Q2, when compared to Q1, is marked by increased advertiser activity and improved app performance, which requires strategic optimization to harness the influx of ad spend and heightened user engagement.
Publishers can start by leveraging the surge in ad spend. They can monitor industry trends like rising CPCs to gauge the impact of seasonality on advertising costs and adjust strategies accordingly.
Further, by noticing the uptick in traffic and engagement from Q1, publishers can marginally increase the floor price for your ad inventory to amplify revenue generation. They must also assess the impact of floor price adjustments on ad fill rates and Page RPM to strike a balance between revenue and inventory sell-through.
Publishers also need to assess the performance of the ad formats they experimented with in Q1. By evaluating this and switching to ad formats that contribute to increased revenue, publishers can maximize their revenue better.

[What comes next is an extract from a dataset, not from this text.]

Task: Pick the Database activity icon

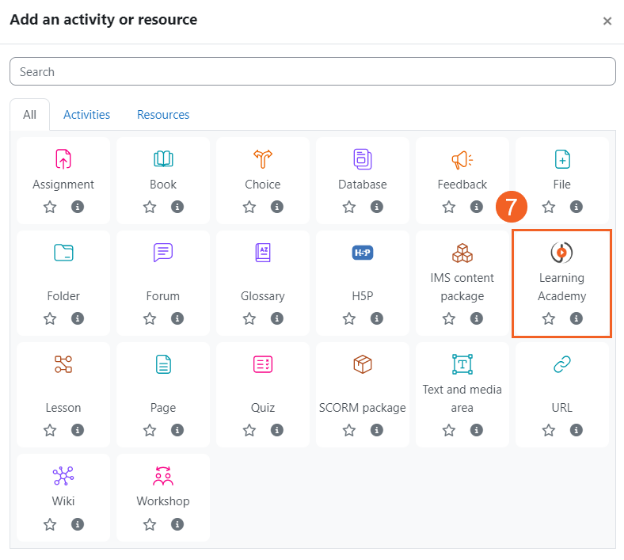Action: pos(362,159)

Additionally, publishers must be adaptable and responsive to changes in user engagement, advertiser behavior, and industry dynamics throughout Q2.

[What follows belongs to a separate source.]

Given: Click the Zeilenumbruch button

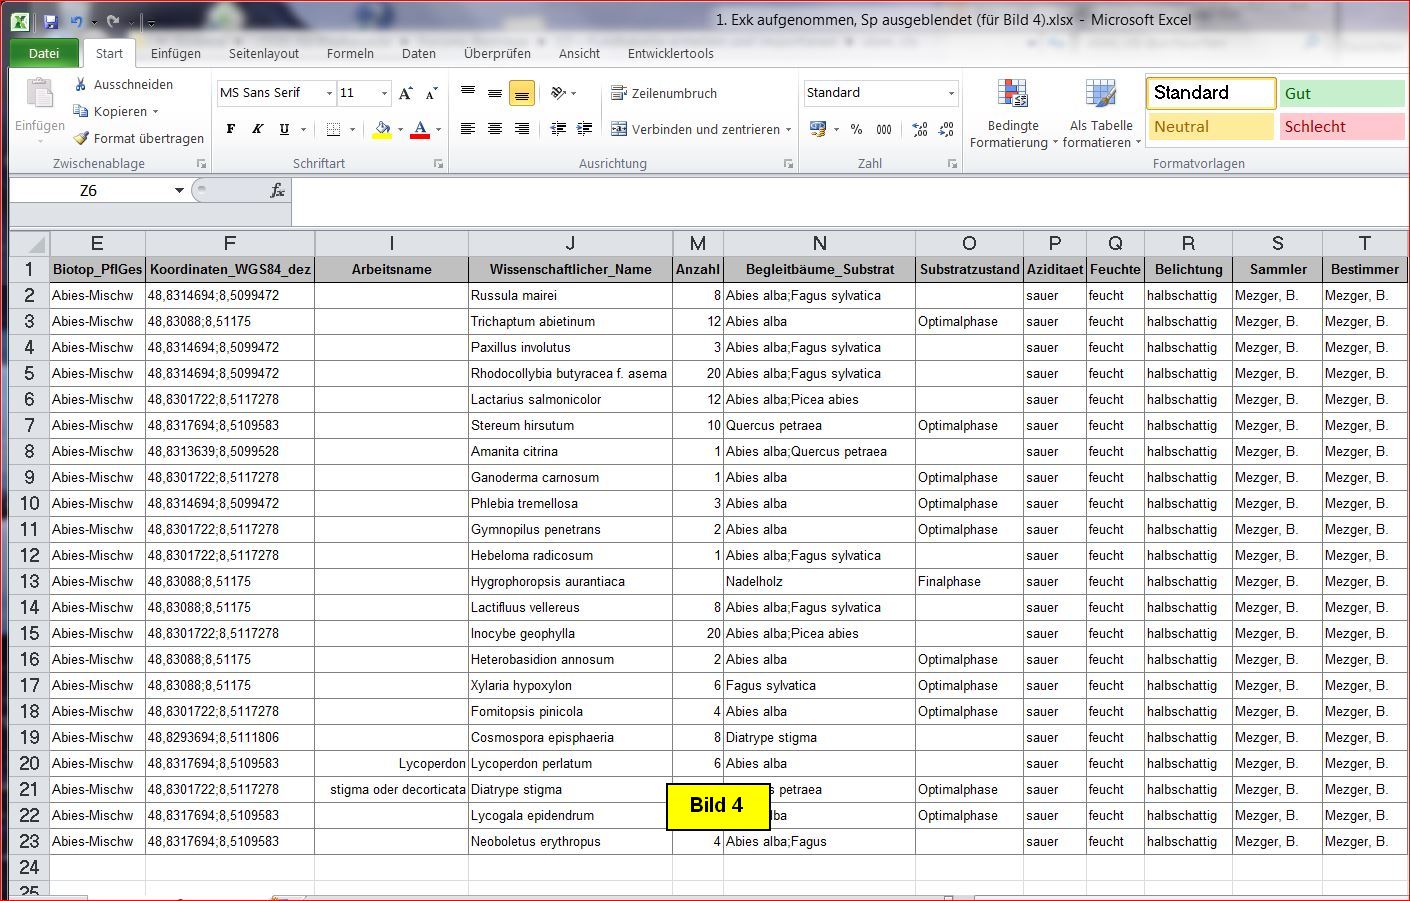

Q3 usually performs better than Q1 despite the July slump but not as well as Q2. However, it still requires attention and optimization and involves strategic adjustments and forward-thinking preparations for Q4.
Publishers can begin Q3 by marginally reducing the floor price for inventory to stimulate ad dales, reassess, and then potentially increase it mid-quarter. Publishers need to constantly readjust and fine-tune floor prices to identify the optimal balance between revenue and fill rates.
Further, publishers need to learn to capitalize on significant events like the 4th of July and Labor Day. This is to tailor ad campaigns and content, tapping into increased user engagement during these periods.
Publishers must also use Q3 as a testing ground to identify and finalize ad formats, placements, and units that resonate best with the audience and help in optimal revenue generation. It also helps publishers make informed decisions and be better prepared for the upcoming quarters.
Q4 is often regarded as the brightest period for publishers since it presents multiple opportunities for easy revenue generation. Publishers first need to stay mindful of the diverse holidays and events in this quarter and optimize their inventory to attract users, ensuring the delivery of targeted and engaging content.
Publishers must initiate Q4 by testing all essential aspects of their app- an effective traffic generation strategy, reducing page latency, and ensuring peak performance. Next, publishers must optimize their ad creatives to enhance ad viewability and capitalize on the surge in browsing activity.
Publishers must consider elevating floor prices during this quarter to maximize revenue returns. This strategic move can harness increased advertiser spending and higher demand for ad inventory.
Additionally, publishers need to focus on high-performing ad sizes and formats recommended for different devices. Prioritize ad sizes such as 728x90, 300x250, 336x280, 300x600, and 160x600 for desktop and 320x100, 320x50, 300x250, and 300x100 for mobile, ensuring enhanced visibility and effectiveness of your ads.
It is also important to track user engagement and access app performance. Publishers can utilize tools like Google Analytics and Google Ad Manager for continuous optimization and improved performance.
Publishers must understand the nuanced rhythms of seasonality in the programmatic world to know how to optimize revenue throughout the year. As highlighted by this article, each quarter comes with its own set of challenges and opportunities that directly impact ad revenue. Navigating the fluctuations demands a thorough understanding of how each quarter functions and an air-tight strategy. From the low tides of Q1 to the promising highs of Q4, every quarter offers the chance to learn, and fine-tune strategies and revenue-generation techniques.
By following these insights and implementing a proactive approach that aligns with the ebb and flow of the seasonality, publishers can steer their revenue up effortlessly and sustainably.